The storage replayer is a mechanism allowing to replicate a storage database using the swh-journal (based on Kafka).

This can be used to feed Software Heritage mirrors, to asynchronously replicate a given storage database using a given backend (e.g. Cassandra) to another backend (e.g. Postgresql), etc.

The replayer itself is a cli tool swh storage replay that takes the usual Software Heritage configuration file and runs indefinitely, consuming Kafka topics from the kafka cluster and inserting Software Heritage model objects in the destination storage.

A typical replayer-config.yml configuration file for a replayer would be:

storage:
  cls: pipeline
  steps:
    - cls: tenacious
    - cls: remote
      url: http://my-storage:5002

journal_client:
  cls: kafka
  brokers:
    - kafka-broker1:9093
    - kafka-broker2:9093
  group_id: my-user-replayer-01
  privileged: true
  session.timeout.ms: 600000
  socket.timeout.ms: 120000
  fetch.wait.max.ms: 30000
  max.poll.interval.ms: 3600000
  message.max.bytes: 1000000000
  batch_size: 200
  fetch.message.max.bytes: 1048570

replayer:
  error_reporter:
    host: redis
    port: 6379
    db: 10

Then you can start one replayer worker:

(swh) :~$ swh storage -C replayer-config.yml

Error reporting#

Objects retrieved from kafka may not be possible to ingest.

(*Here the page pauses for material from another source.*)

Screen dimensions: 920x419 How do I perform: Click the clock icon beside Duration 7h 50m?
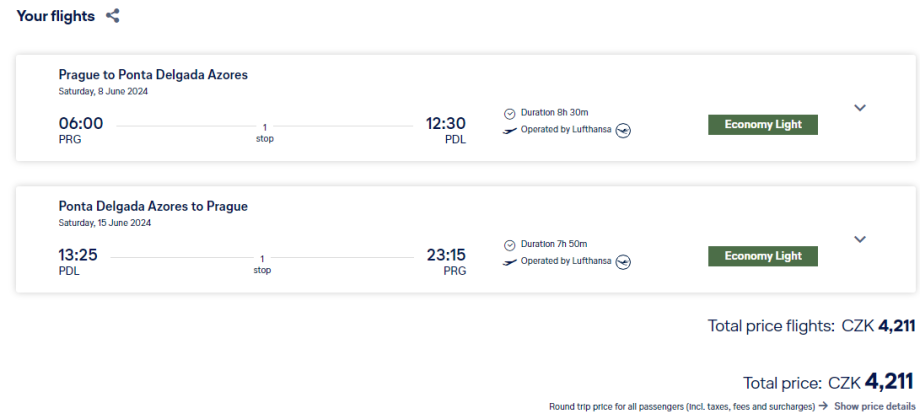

This can happen for several reasons and is generally not an issue (there are generally good reasons not to ingest them if the local storage’s validation says so).

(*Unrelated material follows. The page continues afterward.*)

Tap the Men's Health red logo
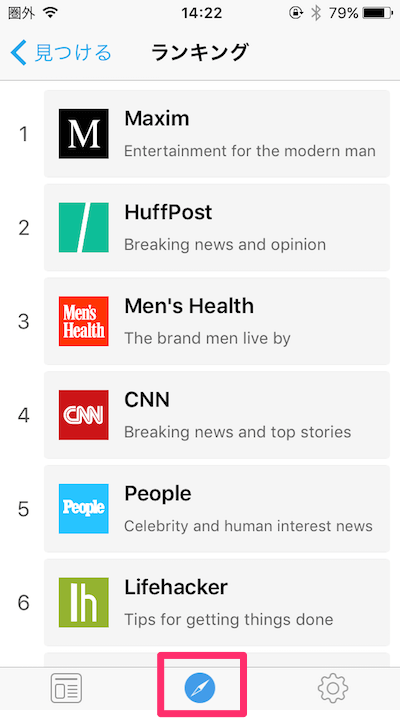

Depending on the type of error occurring while decoding and ingestion the object, it may be a known case, in which case it is OK to ignore it, but it may be some other situation in which case there are 2 possibilities:

  • you want the replaying to stop ingesting objects in order to identify the reason for this error to occur (which generally involve fixing the code before being able to resume the relaying process), in which case you should not use a tenacious proxy in your storage configuration, or

  • you may chose to ignore it and continue the replaying process, using the tenacious proxy storage.

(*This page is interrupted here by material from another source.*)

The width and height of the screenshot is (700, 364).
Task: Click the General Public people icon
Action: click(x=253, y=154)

In this second situation, it is key to keep track of failures.

They will be reported in the logging system, but this is not always the best way to keep track of these specific errors.

For this, there is an error reporting mechanism provided by the replayer, typically using a Redis key/value DB to collect the errors.

This is enabled by configuring the replayer/error_reporter section in the config file.

Each time an object failed to be deserialized from kafka or ingested in the storage, it will be logged in Redis using the following format:

  • the key will be formatted like <timestamp>/<object_type>[:<identifier>] where:

    • timestamp is the timestamp, as an ISO date format, when the failure occurred

    • object_type is one of the possible ModelObject.object_type constant (“origin”, “revision”, etc.)

    • identifier is an optional identifier for the object, if available a report time.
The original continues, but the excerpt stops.